A couple of days ago, I boarded an airplane with my children for the much anticipated Trip To The East Coast. In retrospect, it was a surprisingly tolerable 14 hour journey, in spite of my girl’s and my boy’s incessant questions about the length and duration of the trip. Nary a minute went by without a barrage of “how long have we been in here? Are we almost there? What time is it in San Diego? What time is it in Connecticut? How much longer ‘til we get there? What time is it? How many minutes since we blasted off? How many minutes until we land? etc etc etc etc ad nauseum.

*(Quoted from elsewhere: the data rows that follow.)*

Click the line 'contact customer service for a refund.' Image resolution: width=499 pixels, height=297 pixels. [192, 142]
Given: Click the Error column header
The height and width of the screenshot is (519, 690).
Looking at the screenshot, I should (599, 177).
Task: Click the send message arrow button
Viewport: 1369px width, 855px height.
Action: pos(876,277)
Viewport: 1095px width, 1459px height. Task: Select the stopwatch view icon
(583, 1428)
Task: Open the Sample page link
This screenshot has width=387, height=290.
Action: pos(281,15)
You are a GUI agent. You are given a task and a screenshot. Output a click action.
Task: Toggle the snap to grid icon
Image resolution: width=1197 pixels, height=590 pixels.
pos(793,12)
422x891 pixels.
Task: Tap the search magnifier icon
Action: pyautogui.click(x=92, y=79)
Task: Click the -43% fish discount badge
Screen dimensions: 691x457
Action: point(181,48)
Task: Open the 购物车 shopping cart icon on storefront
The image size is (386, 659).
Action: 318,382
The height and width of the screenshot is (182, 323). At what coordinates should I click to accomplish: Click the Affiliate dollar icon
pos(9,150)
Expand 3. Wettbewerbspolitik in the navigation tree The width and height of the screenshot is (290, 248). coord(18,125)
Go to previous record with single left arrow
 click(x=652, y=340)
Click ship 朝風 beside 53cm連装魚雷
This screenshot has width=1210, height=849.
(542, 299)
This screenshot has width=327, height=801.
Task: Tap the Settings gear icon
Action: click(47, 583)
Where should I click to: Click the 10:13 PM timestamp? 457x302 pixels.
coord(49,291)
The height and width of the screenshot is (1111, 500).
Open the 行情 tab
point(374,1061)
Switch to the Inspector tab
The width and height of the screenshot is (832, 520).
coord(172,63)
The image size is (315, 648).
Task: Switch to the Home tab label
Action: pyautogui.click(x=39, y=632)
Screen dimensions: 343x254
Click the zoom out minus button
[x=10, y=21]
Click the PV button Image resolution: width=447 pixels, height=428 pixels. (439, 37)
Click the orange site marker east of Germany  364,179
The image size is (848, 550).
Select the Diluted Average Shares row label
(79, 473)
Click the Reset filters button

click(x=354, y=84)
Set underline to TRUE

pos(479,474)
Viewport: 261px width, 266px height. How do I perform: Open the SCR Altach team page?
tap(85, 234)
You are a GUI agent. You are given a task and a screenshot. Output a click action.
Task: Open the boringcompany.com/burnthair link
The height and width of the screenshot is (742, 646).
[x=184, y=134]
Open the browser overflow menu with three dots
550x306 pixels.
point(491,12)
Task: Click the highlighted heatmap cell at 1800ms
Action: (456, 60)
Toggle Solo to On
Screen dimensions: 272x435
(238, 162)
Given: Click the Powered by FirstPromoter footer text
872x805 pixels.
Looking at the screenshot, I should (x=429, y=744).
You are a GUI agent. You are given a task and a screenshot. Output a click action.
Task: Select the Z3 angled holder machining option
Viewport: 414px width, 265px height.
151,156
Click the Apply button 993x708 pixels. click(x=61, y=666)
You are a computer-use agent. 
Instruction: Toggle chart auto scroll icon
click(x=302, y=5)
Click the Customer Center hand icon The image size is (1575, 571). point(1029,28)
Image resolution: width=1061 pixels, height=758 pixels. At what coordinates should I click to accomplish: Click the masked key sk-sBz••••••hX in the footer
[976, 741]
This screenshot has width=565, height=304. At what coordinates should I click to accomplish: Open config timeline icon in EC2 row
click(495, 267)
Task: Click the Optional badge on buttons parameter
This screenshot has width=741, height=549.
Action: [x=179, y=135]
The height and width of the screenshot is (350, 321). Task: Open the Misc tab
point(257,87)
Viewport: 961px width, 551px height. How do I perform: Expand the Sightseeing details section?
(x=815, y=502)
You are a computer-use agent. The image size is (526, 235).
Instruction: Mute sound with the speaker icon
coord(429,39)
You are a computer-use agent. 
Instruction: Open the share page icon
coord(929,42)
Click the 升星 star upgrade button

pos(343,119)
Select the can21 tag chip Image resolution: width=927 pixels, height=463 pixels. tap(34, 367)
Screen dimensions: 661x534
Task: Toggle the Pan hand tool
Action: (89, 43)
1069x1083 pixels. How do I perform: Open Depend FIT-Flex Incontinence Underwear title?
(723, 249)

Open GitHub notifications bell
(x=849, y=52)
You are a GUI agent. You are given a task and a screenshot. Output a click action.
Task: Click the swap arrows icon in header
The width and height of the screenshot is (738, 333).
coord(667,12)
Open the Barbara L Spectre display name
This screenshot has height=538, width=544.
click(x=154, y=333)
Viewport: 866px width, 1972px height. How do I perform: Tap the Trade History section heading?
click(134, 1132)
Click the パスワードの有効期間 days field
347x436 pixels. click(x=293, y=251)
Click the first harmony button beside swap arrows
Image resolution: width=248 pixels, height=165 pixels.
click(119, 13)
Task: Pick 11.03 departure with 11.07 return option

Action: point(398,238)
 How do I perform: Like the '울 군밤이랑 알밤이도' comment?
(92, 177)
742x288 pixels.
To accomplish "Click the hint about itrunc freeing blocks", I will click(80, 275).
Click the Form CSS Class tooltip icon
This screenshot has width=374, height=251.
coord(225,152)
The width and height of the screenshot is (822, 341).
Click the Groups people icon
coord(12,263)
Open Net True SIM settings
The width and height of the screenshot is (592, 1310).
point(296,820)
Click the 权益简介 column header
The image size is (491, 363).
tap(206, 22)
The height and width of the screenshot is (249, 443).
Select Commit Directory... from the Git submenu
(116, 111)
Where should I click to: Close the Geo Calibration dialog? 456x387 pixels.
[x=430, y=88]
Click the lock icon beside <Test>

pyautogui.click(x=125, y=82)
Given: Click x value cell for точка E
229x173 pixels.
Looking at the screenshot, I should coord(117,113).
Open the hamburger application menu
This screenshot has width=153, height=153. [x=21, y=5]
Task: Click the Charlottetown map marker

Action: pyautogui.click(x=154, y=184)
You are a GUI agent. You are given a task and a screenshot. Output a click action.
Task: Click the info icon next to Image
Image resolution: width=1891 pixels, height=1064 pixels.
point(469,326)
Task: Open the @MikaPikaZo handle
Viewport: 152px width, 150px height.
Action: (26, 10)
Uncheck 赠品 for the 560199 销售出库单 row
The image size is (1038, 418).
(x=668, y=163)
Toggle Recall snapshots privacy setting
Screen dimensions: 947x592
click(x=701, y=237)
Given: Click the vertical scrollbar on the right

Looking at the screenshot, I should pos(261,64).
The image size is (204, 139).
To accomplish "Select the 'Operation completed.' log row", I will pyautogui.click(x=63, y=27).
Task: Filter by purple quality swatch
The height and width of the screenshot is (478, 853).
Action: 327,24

A bit of a while in, I heard a wee voice from across the aisle saying “excuse me?” and first realized that our row 29-mates, a brother and sister, were traveling as unaccompanied minors. The girl was adorable and precocious – 7 years old, we later found out. Her brother, smashed up against the window in his coveted seat and fast asleep, was 10. When I heard her, she was asking for an exit from her middle seat so she could go to the bathroom. But she and her bro were not alone in their row, the aisle seat was occupied by a young, gigantic black man. He was decked out in low slung jeans and semi-precious metals. He had those rubber message bracelets halfway up to both elbows. The buds of his ipod were plugged into his ears, and he was out cold, a tangled mass of limbs. She almost gave up, but I stepped in (shocking, I know). I had her stand on her seat, I grasped both of her hands, and I helped her fly over the aisle man. He stirred enough to notice, enough that she didn’t need my help to get back into her seat after hitting the bathroom. I turned back to my peeps, for the new round of questions about this most interesting exchange. When I told my kids that this boy and girl were flying alone to go see their dad, one of them said: “Their dad is right there!” like, duh mom, why else would some MAN be sitting next to them?
A little later, I heard my young friend say “excuse me?” to her neighbor on the aisle, but she didn't need my help this time. She had her father figure there, and he pulled his out his ear bud so she could ask: “How many minutes until we land?”